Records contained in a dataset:

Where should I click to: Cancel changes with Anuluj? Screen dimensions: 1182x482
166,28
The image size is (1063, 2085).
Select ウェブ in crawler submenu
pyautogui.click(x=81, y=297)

YOUR OBJECTIVE: Nothing but the lines from the one with "The image size is (1063, 2085)." through the last line of the entries should be repeated, and those exactly.

WRITTEN RESPONSE:
The image size is (1063, 2085).
Select ウェブ in crawler submenu
pyautogui.click(x=81, y=297)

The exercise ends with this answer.